Chapter Eight: The Root
The drive back to town was silent. Elias gripped the wheel too tightly, jaw clenched. Naya sat beside him, staring out the window but not seeing the trees rush past.
She wasn’t thinking in words anymore.
Not fully.
Somewhere in the back of her mind, there was a rhythm. A pulse. A structure. The symbols from the reservoir weren’t just carvings. They were part of a pattern, and now that she’d seen them — really seen them — she could feel them rearranging her thoughts.
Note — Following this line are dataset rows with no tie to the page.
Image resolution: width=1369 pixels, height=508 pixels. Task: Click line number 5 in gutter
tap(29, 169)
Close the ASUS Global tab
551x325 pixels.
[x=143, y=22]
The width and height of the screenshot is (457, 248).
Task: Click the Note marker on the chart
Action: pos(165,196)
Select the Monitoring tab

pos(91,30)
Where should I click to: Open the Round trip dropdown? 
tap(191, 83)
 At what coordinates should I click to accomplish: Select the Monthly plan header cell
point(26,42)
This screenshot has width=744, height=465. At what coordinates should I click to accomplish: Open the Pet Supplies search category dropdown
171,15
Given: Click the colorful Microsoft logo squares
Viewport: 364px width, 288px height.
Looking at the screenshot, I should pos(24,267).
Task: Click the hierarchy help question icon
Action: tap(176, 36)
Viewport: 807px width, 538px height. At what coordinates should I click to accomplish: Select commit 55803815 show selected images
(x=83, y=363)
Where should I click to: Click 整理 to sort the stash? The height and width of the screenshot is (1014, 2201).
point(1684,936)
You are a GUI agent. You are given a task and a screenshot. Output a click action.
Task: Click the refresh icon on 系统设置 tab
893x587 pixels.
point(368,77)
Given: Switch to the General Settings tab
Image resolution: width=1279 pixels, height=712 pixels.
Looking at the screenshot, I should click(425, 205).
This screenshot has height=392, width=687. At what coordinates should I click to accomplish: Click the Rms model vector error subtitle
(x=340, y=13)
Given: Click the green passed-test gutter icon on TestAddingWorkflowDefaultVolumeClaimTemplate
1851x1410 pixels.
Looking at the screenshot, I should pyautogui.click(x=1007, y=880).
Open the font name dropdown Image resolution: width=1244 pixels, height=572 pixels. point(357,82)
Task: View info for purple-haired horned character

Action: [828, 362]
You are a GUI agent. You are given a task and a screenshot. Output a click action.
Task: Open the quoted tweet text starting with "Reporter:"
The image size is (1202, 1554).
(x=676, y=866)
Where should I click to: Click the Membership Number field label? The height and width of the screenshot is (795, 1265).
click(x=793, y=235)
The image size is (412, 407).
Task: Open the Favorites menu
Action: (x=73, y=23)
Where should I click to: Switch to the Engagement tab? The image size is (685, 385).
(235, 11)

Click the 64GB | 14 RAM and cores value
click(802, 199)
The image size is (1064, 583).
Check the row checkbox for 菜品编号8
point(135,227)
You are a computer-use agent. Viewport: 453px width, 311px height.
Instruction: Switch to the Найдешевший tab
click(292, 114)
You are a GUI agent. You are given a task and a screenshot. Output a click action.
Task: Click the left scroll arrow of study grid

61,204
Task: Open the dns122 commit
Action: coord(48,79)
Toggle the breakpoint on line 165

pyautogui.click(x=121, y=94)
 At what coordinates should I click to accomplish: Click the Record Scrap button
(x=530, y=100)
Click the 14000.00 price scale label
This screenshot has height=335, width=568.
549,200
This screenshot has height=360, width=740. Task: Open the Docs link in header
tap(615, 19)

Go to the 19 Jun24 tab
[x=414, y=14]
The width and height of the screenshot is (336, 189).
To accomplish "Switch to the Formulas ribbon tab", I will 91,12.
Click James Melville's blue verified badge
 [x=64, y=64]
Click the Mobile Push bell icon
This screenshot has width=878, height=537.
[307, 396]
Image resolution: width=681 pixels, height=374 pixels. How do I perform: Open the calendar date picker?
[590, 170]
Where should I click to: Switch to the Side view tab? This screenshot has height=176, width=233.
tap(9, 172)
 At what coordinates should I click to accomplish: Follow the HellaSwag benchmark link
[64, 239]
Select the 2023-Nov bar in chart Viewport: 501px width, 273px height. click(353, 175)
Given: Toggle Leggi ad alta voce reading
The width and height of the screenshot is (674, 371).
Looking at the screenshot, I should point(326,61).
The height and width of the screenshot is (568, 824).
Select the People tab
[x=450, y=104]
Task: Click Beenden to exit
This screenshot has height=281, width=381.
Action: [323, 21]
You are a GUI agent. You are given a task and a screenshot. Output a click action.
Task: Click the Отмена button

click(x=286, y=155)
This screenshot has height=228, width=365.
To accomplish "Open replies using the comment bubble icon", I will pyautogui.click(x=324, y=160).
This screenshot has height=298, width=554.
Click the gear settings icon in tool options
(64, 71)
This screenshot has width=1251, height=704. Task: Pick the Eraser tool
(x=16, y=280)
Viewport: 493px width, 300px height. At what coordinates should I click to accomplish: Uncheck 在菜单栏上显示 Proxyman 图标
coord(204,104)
Like her mind was being re-coded.
“Hey,” Elias said suddenly. “You okay?”
Naya blinked, coming back to herself. “No. But I know where we have to go next.”
He glanced at her. “Don’t say the asylum.”
“I’m not saying the asylum,” she said quietly. “I’m saying my father’s house.”
---
The address from Mira’s notebook took them to a boarded-up bungalow on the edge of town, surrounded by trees. No neighbors. No mailbox. It looked like no one had lived there in years.
But the lock was new.
Inside, dust covered everything. But someone had been there recently — footprints in the dust, disturbed furniture, a kettle rusting in the sink. It was like someone had come back often, but never stayed.
In the study, Naya found what she was looking for.
Her father’s journals.
Dozens of them, stacked in crates. Each one dated and labeled meticulously. They ranged from 1998 to 2001 — the year of the fire at Raventon Asylum.
She opened the first.
> “The Voice doesn’t speak in words. It speaks in intent.
It wraps itself in language so we don’t see it coming.”
Another:
> “They used me. The doctors. The town. They knew the asylum was never closed. Just renamed. Rebuilt. The chapel is just a mask.”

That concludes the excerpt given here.